Please give us a bit of background on yourself, and how you've become a leading voice in the financial technology space.

For a long time, I have felt that financial companies and services have a great deal of room for improvement. I left my job as a mortgage lender to found ELOAN, realizing that technology could offer a more transparent, affordable way for consumers to secure a mortgage. Then, I helped launch Prosper, the first P2P lender in the U.S. Now, at Ripple Labs, I have left behind the world of consumer-facing financial technology to focus on building financial products and services for enterprise customers.

What FinTech advances have affected you most in your day-to-day life?  Are there any applications which have changed the way you handle tasks so much you now take them for granted?

It was gratifying to offer individuals a better day-to-day customer experience at ELOAN and Prosper. However, my experience at these companies taught me that consumer-facing financial technology is limited by the underlying financial infrastructure, which was built pre-Internet. While there are thousands of talented entrepreneurs building financial businesses around the world, these businesses ultimately rely on today’s siloed payment systems. Ripple Labs builds products to improve payments infrastructure, resulting in a more global, efficient and inclusive payments system.

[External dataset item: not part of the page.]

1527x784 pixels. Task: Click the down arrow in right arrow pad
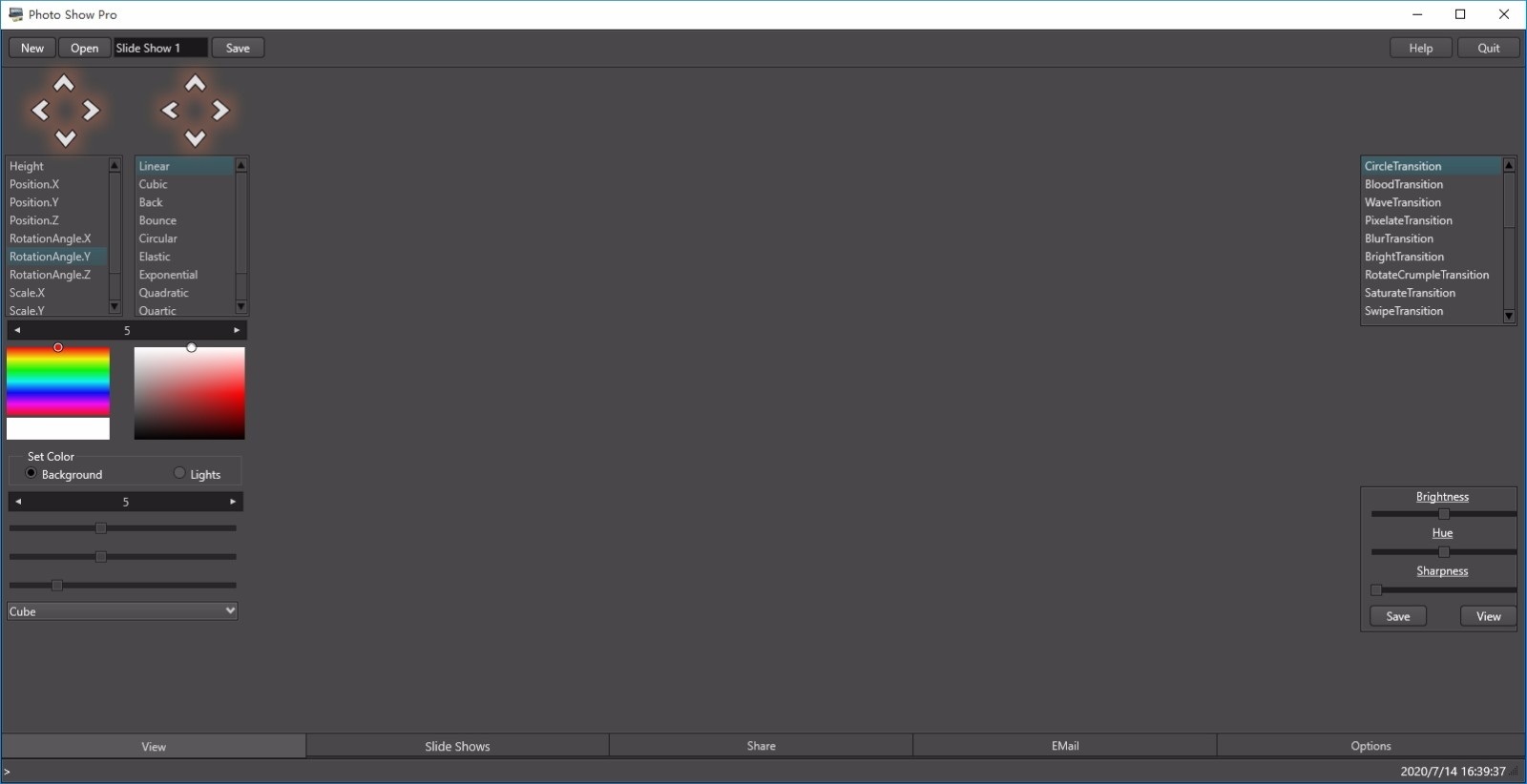(195, 138)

How is the rapid pace of FinTech development affecting small business?  Are new lending and payment systems now an integral part of the financial landscape?

Distributed ledger technologies are the buzz of the financial industry, and new distributed ledger technology companies are rapidly emerging in both the consumer-facing and enterprise-facing space. Every day, there are new banks and payment networks evaluating the use of technologies like Ripple to improve their global payments services. Smaller banks see an opportunity to gain access to the global financial system, while larger banks have the potential to offer better services to their business customers.

What challenges do you see for FinTech development, both from a user's perspective and from a regulatory stance?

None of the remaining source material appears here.